Aunque a la serie no le falta emoción y suspense, el ritmo se ralentiza más o menos en su segmento central, cuando Murat se vuelve más activo y se suceden varias conversaciones reiterativas sobre ideología revolucionaria que no aportan demasiado al avance de la historia. Asimismo, el final está claramente alargado. Para cualquiera que hoy en día consuma series televisivas, estos problemas le resultarán familiares ya que aquejan a muchas producciones obligadas a ajustarse a los parámetros de duración exigidos por la plataforma de turno.

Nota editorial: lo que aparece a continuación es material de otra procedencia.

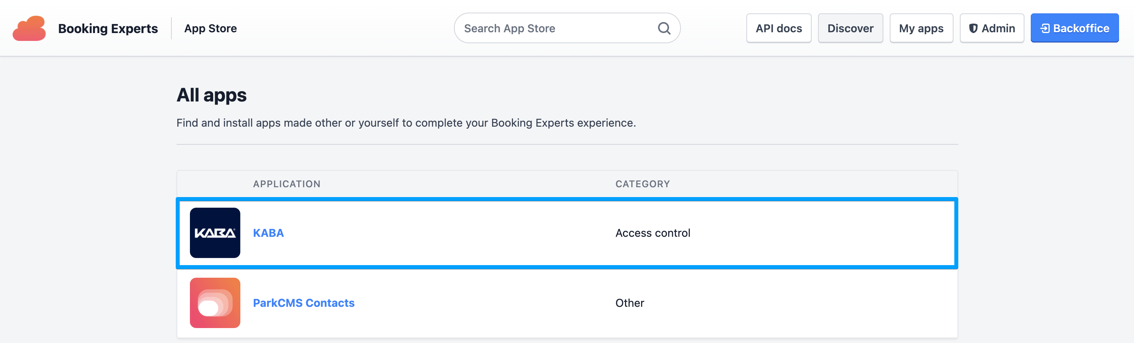Click the Booking Experts brand name

coord(108,29)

Ver series de CF realizadas en países no occidentales es un ejercicio quizá exigente pero también refrescante. Al presentarnos culturas y entornos con los que no estamos familiarizados, nos obligan a hacer un esfuerzo extra para concentrarnos en las peculiaridades del producto (la forma que tienen los personajes de actuar e interrelacionarse, cómo funcionan sus instituciones y mecanismos culturales) pero también nos abre la mente a otras problemáticas y visiones de futuro. “Fiebre Cerebral” es una interesante variación del género zombi. No hay muertos vivientes pero sí reúne todos sus tropos tradicionales: una epidemia contagiosa que convierte en peligrosos a millones de humanos infectados y que revela que los peores enemigos de quienes aún están sanos son ellos mismos, luchando entre sí por las migajas de un mundo decadente bien sea acogiéndose a una noble causa o bien por pura ambición.
Por último, este es uno de esos productos que resulta difícil de recomendar sin reservas. Y ello no debido a su calidad intrínseca, sino al actual contexto televisivo. Y es que, aunque el arco planteado por la temporada llega en su último capítulo a un final en tanto en cuanto los personajes pasan a otro nivel dejando atrás sus antiguas vidas y afrontando un panorama y una lucha nuevos, la historia está lejos de terminar. De hecho, concluye con un cliffhanger que amenaza con poner patas arriba todo lo que creíamos saber hasta ese momento de uno de los personajes. Desgraciadamente, Netflix no dio luz verde a una segunda temporada, por lo que “Fiebre Cerebral” puede considerarse una narración inconclusa. Ignoro si la novela ofrece un final más cerrado, pero esta serie no lo hace y quien pueda sentir interés en verla debería saber por anticipado que, en este caso, deberá limitarse a disfrutar del viaje sin esperar llegar a destino.